Taken from the month name July, which comes from Julius, the Roman family name of Caesar.
July as a given name wears its history on its sleeve: the month itself was named in honor of Julius Caesar, the Roman general and statesman, by the Senate following his assassination in 44 BCE. Before that renaming, the month had been called Quintilis — simply "the fifth" — in the old Roman calendar. Caesar's family name, Julia, derived from the gens Julia who claimed descent from Iulus, son of Aeneas and thus a mythic lineage reaching back to the goddess Venus.
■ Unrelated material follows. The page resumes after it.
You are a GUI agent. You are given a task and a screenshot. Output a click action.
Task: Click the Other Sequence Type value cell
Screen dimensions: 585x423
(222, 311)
To bear the name July is, in a sense, to carry a piece of that imperial mythology into the present. As a personal name, July has been used quietly across Latin America, Eastern Europe, and parts of Africa, often for children born in the month itself — a practice of naming after seasons, months, and natural markers that is ancient and nearly universal. In the anglophone world it is rarer, which lends it a particular freshness.
It appeared memorably in literature and culture as a name for spirited, summer-touched characters, and Miranda July — the American artist, filmmaker, and writer — has made it feel distinctly contemporary and creative. July sits at a crossroads of the classical and the casual. It sounds like a nickname but carries the weight of an emperor's ambition and a civilization's calendar. For a child born into warm weather or bright possibility, it offers a name that feels like sunlight: uncomplicated on the surface, layered with story beneath.